Pilates is a bit like yoga in the way it uses smooth, deliberate movements and controlled postures to tone and elongate your muscles and increase your flexibility. The main difference, though, is that Pilates is not a holistic health system like yoga – it is focused on exercise and breathing technique alone.
It's a low-impact, deep-reaching work-out for your "core" - your abdominals, pelvis, back, shoulders and buttocks. The secrets to working those deep layers of muscle and truly toning up are: proper alignment, centering, concentration, control, precision, breathing, and flowing movement. Get all of that right and not only will you have abs of steel, but it will also mean a well-supported spine, which can improve your posture – so, you’ll be rock solid and slouch free.
Pilates can be done alone or in small groups using special machinery, which is designed to make sure you're doing the movements with perfect technique. Larger Pilates classes without the machinery are more popular on the whole - and in a class environment with mirrors (and a qualified tutor) it's also easy to check you have perfect alignment. A class will typically last an hour, starting with a warm up and some light stretches and then working through the sequence of slow, precise exercises.

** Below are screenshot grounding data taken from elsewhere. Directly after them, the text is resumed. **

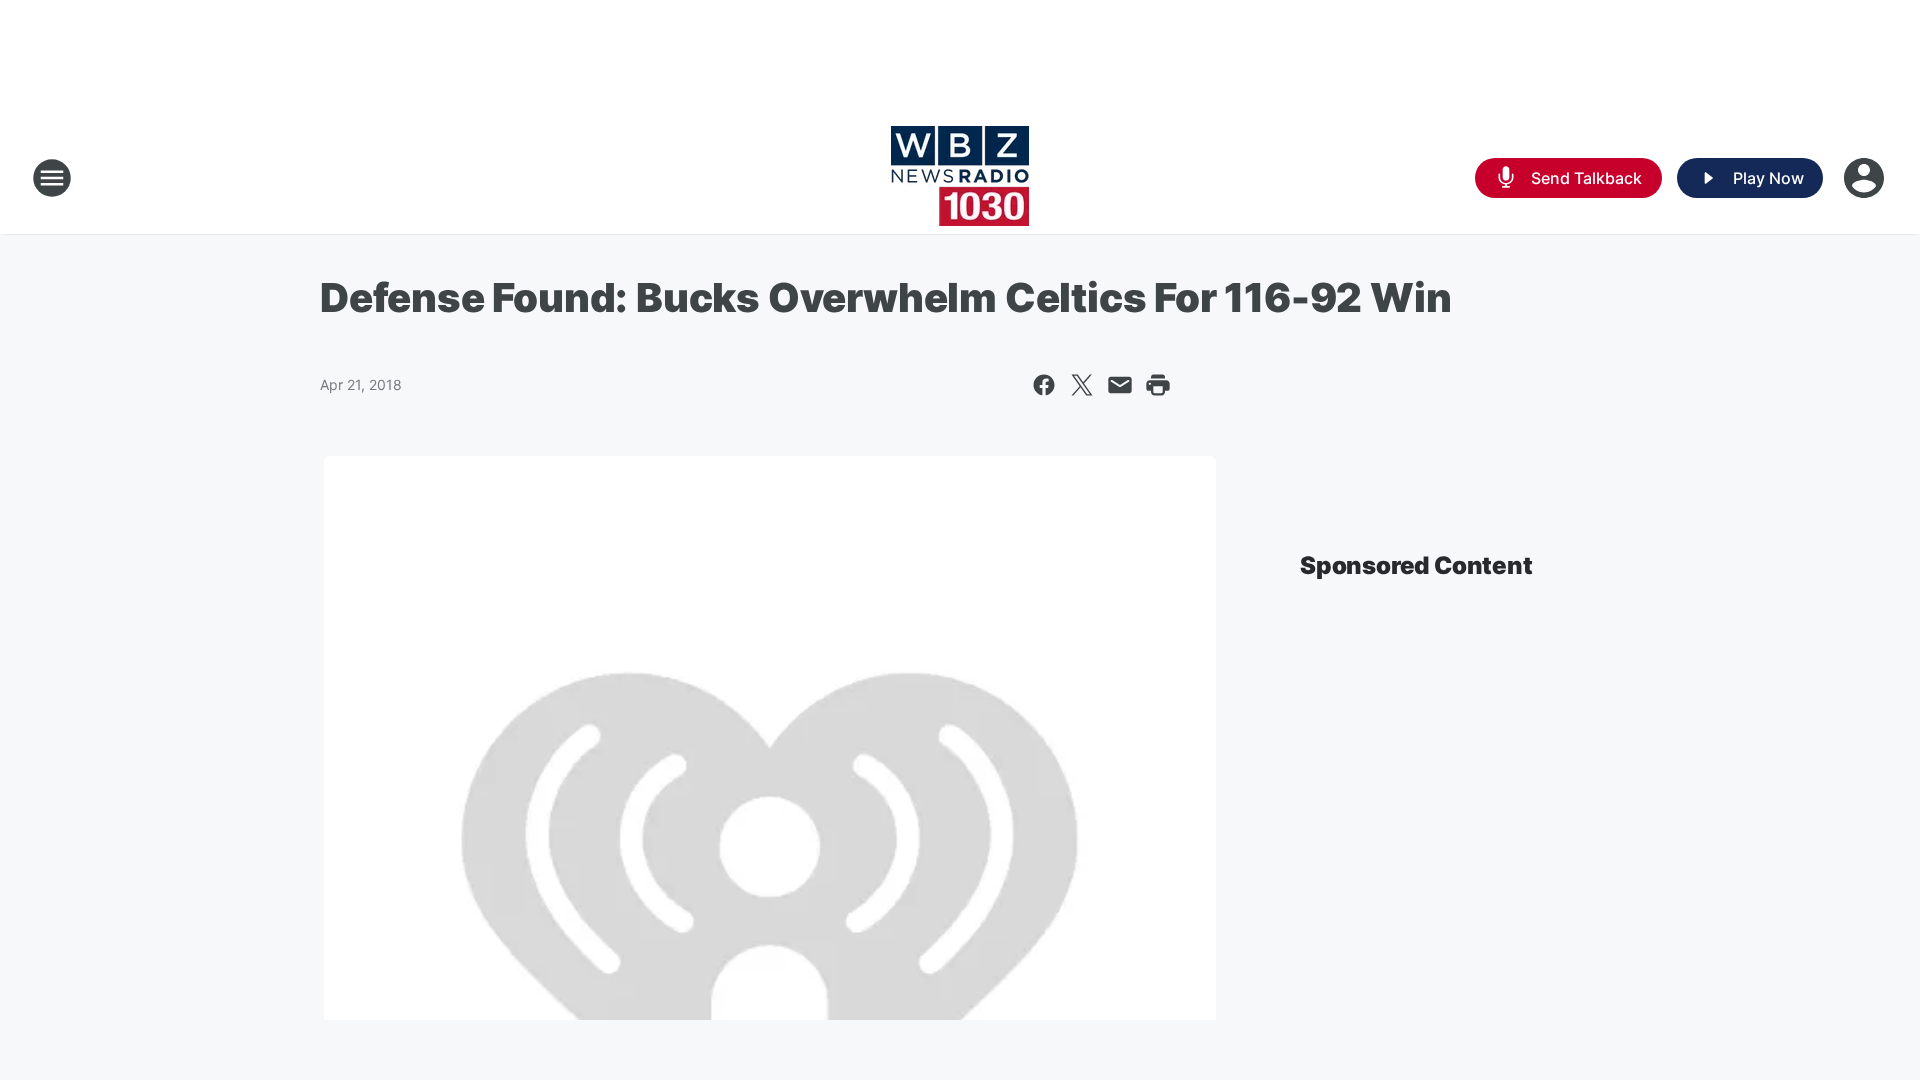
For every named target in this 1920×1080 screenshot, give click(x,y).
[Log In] (1866, 178)
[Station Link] (960, 178)
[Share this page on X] (1082, 385)
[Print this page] (1158, 385)
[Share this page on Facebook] (1044, 385)
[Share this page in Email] (1120, 385)
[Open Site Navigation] (52, 178)
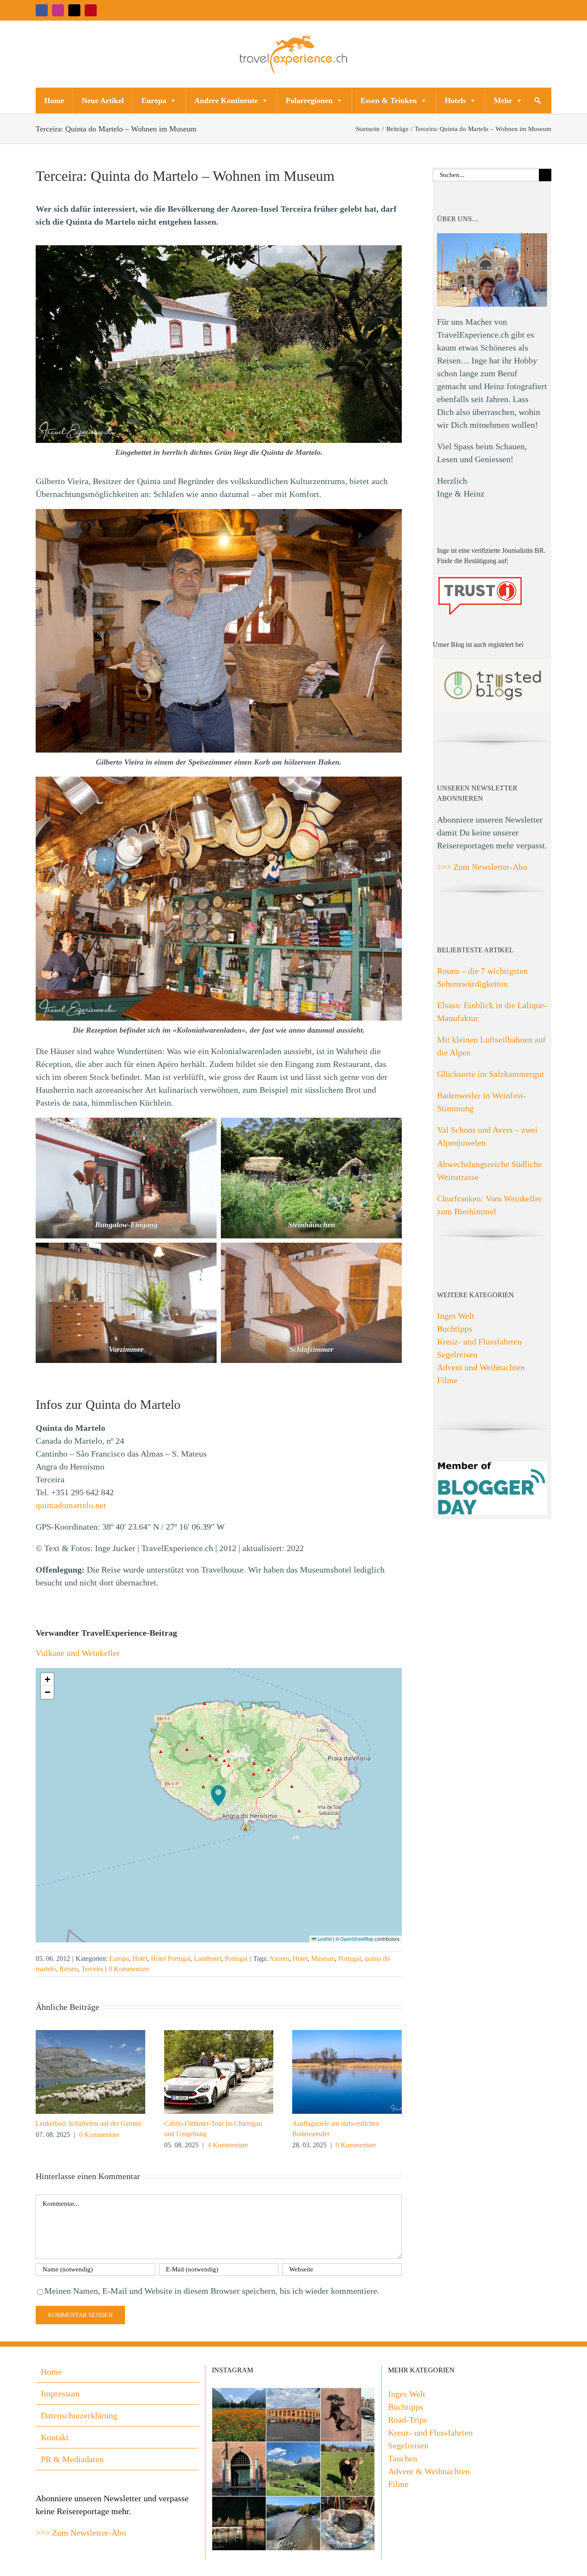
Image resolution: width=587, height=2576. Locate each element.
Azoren (279, 1958)
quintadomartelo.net (71, 1505)
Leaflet (324, 1938)
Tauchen (402, 2458)
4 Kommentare (228, 2145)
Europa (153, 100)
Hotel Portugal (170, 1958)
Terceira (92, 1968)
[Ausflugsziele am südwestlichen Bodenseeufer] (347, 2034)
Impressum (60, 2393)
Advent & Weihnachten (429, 2471)
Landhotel (207, 1958)
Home (54, 100)
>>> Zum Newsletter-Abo (482, 867)
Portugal (236, 1958)
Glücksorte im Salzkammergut (490, 1074)
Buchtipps (454, 1328)
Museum (323, 1958)
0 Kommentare (129, 1968)
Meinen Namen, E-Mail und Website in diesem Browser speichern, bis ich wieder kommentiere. (211, 2291)
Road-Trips (407, 2419)
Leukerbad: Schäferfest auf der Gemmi (88, 2123)
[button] (537, 100)
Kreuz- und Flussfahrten (479, 1341)
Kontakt (55, 2437)
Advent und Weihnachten (481, 1367)
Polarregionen (309, 100)
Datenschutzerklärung (79, 2415)
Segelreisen (457, 1354)
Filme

It’s really important to make sure you’re wearing comfortable, stretchy clothing and preferably nothing too baggy because it can make it difficult to see your physical alignment. Classes are often done barefoot and, like yoga, you’ll need a thin sponge mat to stop you bruising your poor knees. Mats are sometimes provided, but it’s best to ask ahead.
Is it for me?
Anyone can benefit from a good core conditioning, especially if you’ve recently had a child or you’re just getting a little soft around the centre. Because Pilates strengthens and aids flexibility, it can also be used to help people with poor mobility, muscular pain or an injury, but doctors advice should be taken first. Pilates might be popular with yummy mummies, but there is no age or gender limit to good health. Elderly people can often benefit from an increased range of movement and, guys, you should see what it can do for that six pack.
Good to know
Joseph Pilates invented this system of exercise in the 1920's to aid the recovery of bedridden WWI soldiers.